---------- Provided data

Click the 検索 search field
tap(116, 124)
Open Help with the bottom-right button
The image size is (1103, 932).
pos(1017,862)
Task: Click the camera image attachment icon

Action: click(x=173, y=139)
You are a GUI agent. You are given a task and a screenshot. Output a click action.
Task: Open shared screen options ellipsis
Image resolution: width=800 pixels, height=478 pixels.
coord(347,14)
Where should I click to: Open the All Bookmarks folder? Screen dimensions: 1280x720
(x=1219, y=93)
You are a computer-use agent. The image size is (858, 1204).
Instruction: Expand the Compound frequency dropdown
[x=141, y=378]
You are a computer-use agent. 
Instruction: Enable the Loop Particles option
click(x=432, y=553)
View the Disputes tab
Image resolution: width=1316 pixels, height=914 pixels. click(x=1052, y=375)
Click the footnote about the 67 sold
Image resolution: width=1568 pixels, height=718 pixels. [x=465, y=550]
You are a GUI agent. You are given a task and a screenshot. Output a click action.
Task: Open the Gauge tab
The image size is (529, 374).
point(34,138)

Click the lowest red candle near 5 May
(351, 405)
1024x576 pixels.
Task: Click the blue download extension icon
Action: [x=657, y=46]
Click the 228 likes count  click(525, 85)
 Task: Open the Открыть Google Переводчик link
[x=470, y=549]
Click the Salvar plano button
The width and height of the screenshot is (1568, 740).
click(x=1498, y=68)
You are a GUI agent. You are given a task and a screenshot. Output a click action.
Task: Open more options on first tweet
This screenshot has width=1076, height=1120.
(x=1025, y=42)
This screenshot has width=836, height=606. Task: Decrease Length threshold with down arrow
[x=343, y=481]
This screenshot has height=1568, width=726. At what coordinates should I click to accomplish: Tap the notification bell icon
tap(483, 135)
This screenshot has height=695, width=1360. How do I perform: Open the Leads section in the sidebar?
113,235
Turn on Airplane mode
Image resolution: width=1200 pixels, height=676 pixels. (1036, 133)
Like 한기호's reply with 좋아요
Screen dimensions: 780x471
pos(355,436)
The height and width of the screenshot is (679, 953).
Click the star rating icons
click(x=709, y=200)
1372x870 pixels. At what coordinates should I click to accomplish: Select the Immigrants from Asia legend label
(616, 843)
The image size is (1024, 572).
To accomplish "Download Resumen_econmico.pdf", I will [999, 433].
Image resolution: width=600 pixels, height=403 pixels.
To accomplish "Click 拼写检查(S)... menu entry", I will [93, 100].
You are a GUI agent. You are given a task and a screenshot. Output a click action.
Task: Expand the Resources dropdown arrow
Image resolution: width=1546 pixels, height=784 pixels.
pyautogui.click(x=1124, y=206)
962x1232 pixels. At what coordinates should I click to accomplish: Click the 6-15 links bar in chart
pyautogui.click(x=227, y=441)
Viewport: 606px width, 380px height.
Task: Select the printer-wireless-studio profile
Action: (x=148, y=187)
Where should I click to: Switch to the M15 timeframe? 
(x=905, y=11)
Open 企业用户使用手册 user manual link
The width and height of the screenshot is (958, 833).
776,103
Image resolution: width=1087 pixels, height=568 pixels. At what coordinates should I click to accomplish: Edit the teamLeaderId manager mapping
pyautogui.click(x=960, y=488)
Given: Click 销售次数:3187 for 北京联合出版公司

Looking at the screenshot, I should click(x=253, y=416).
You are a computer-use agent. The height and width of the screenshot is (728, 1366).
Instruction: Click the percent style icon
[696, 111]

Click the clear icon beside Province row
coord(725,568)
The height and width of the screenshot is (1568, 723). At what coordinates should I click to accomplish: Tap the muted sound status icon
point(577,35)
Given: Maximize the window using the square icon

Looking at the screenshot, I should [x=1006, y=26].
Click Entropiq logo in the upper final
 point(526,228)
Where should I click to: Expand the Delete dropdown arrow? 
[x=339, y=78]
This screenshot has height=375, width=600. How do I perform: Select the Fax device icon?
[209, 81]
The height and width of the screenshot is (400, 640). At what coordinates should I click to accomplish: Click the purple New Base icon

--------------------

*Problem description*:
Please show every line of the material that contains the string "options".

*Exercise answer*:
Task: Open shared screen options ellipsis
Task: Open more options on first tweet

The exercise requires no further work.